Exercise during pregnancy leads to 30 significant benefits for both the mother, the fetus and the child. Mom in Balance has done internal research on the benefits of exercising during the pregnancy, substantiated by 16 external scientific studies and our own research among 487 members. The results are the basis of the Mom in Balance's Pregnant workouts.


We continuously stress the importance of exercising during pregnancy, that has so many benefits for both mother and child. Physical benefits of exercising during pregnancy for you as a mom to be include: improved cardiovascular function (which ensures the transport of oxygen, nutrients and wastes through the blood throughout the body), lower risk of diabetes, improved muscle strength and muscle mass, reduction of swollen extremities and reduction of varicose veins. Exercise also brings reduction in pregnancy-related physical discomfort and less fatigue due to improved sleep. All of this adds up to an overall improved sense of well-being: be the best you, at every stage of your pregnancy.

Several studies have shown that regular exercise reduces depression symptoms, reduces stress and feelings of restlessness and anxiety, increases self confidence and stimulates a positive body image. Women who exercise during pregnancy are more likely to continue also after the pregnancy. The fetus of an active woman will have less body fat and thus a lower birth weight. As a result, when it comes to childbirth, the active woman will also experience a reduction in delivery time.

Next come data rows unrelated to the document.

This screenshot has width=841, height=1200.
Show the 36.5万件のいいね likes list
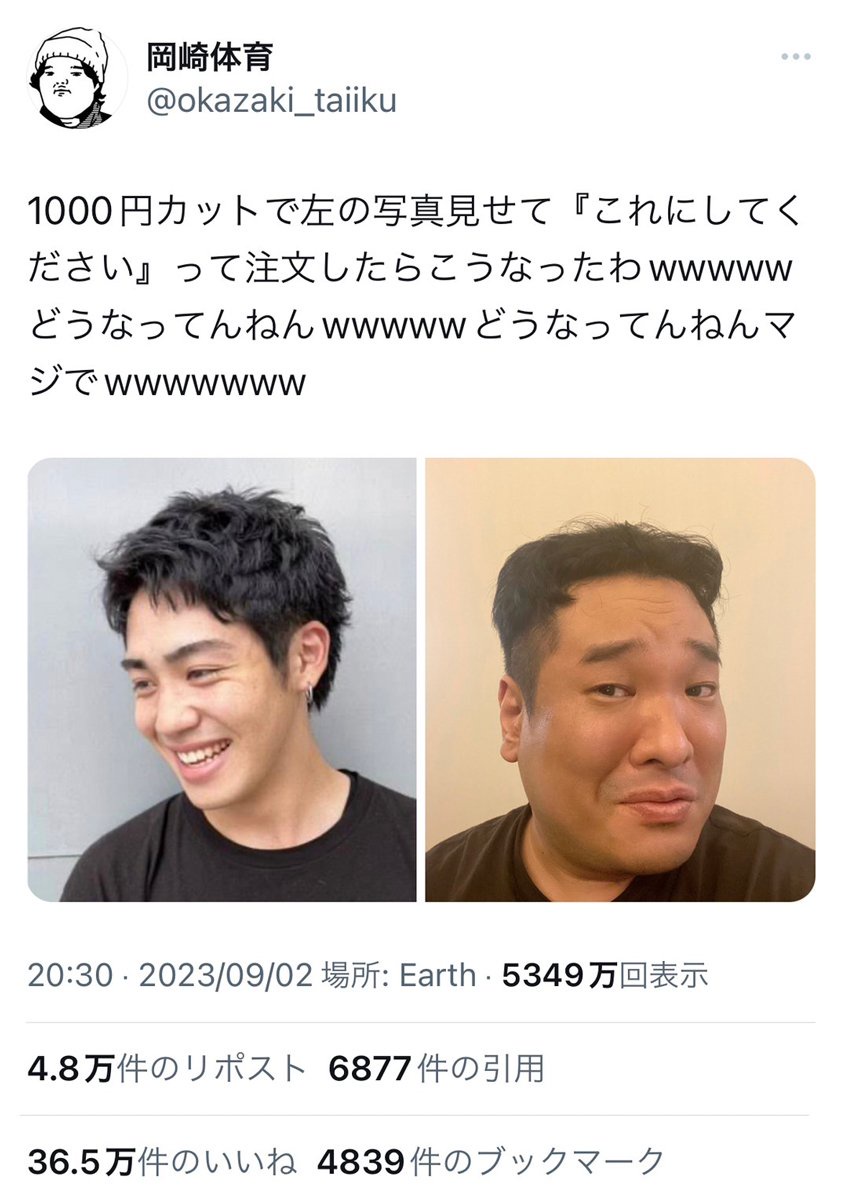tap(162, 1162)
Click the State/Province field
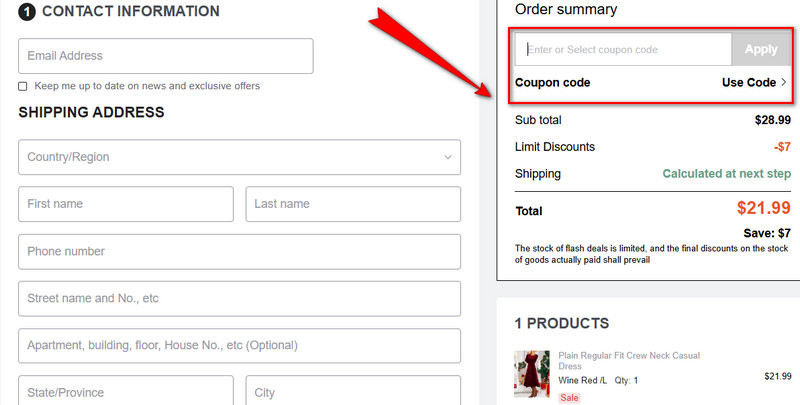 126,392
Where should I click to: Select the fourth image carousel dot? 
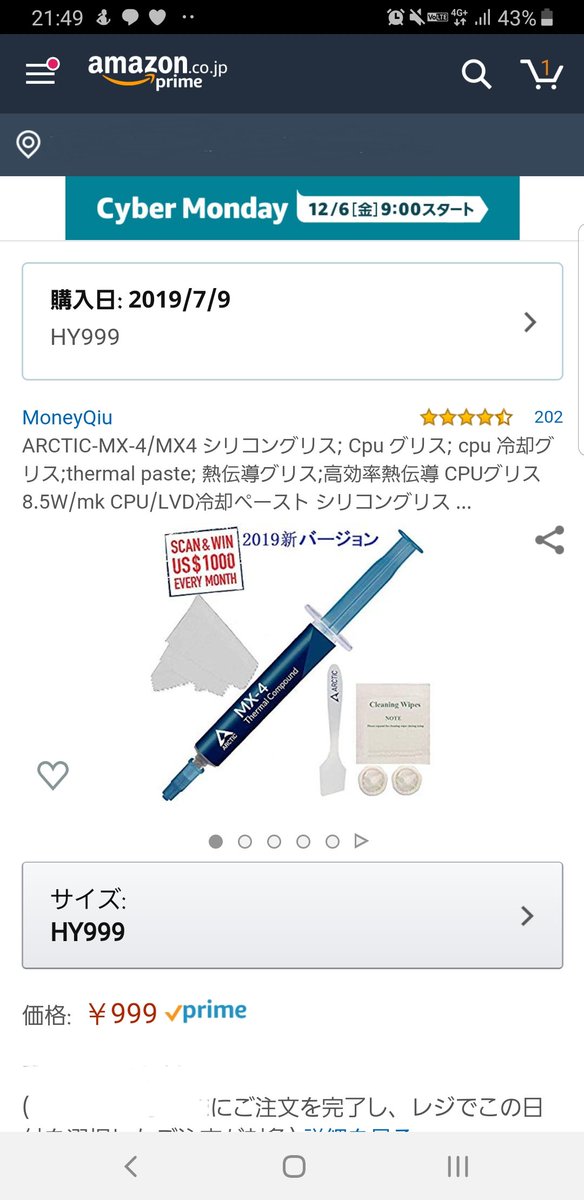click(303, 841)
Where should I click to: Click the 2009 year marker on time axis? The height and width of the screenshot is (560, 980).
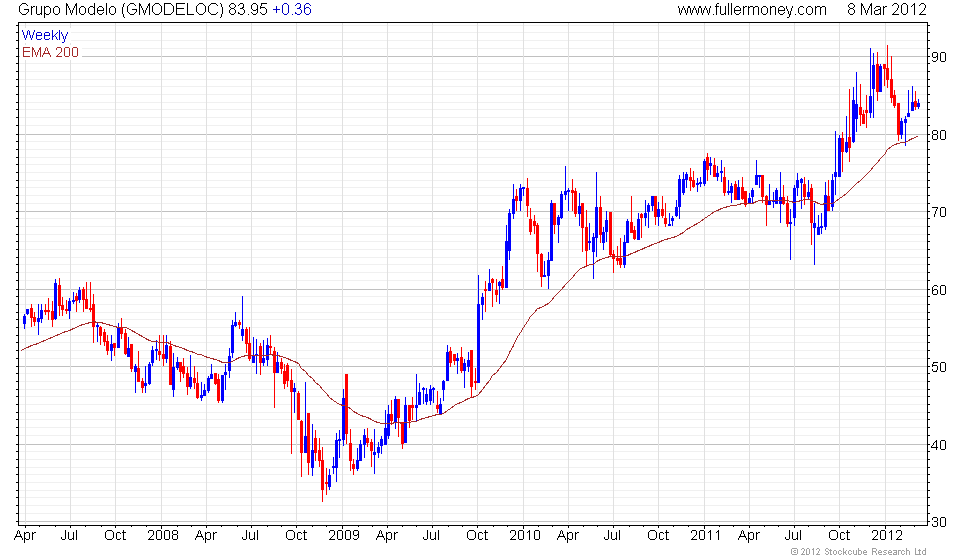(x=343, y=535)
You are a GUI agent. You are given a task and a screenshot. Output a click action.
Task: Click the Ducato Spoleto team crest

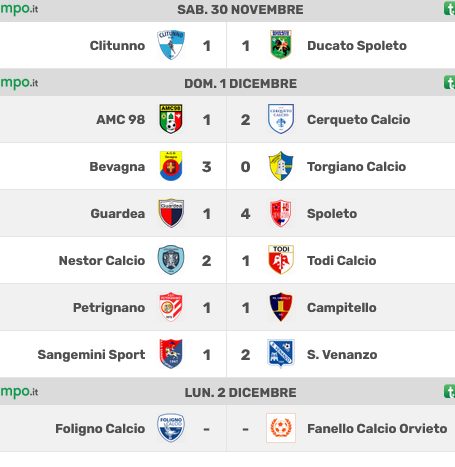[281, 45]

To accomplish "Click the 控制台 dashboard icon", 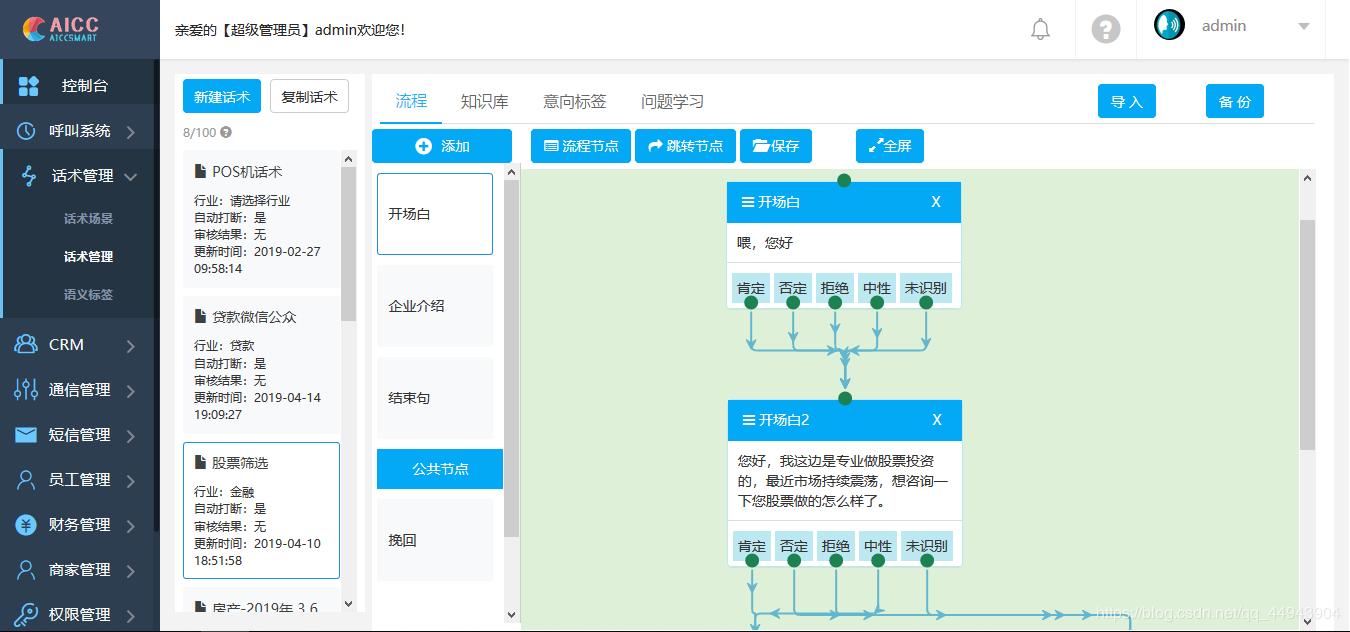I will [25, 84].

There are strong numbers: for exercising women, labor takes an average of 4.4 hours and for non-exercising women it is 6.4 hours. Active women experience fewer complications, such as delivery using forceps or by cesarean section, exhaustion during labor and the pregnancy does not need to be initiated as often.


There are also several benefits seen with children of exercising mothers. In the fetus, we often see a decreased resting heart rate, improvement in placental viability and increased amniotic fluid levels. The fetus will also experience more rest. The fetus will tolerate labor better & the baby will likely have a higher Apgar score after birth, in addition to an improved ability to self-soothe.


All pregnant women develop diastasis around the end of the third trimester. The advice with a developing diastasis is to stop abdominal muscle training: also the most prominent reason that no isolated abdominal muscle training is offered during Mom in Balance's Pregnant workouts. Within the workouts, the core is always trained as a whole. Increased abdominal pressure can have a negative effect on diastasis. Our trainers will always remind you to breathe through during strength exercises & the workout - so you can feel comfortable breathing throughout your pregnancy.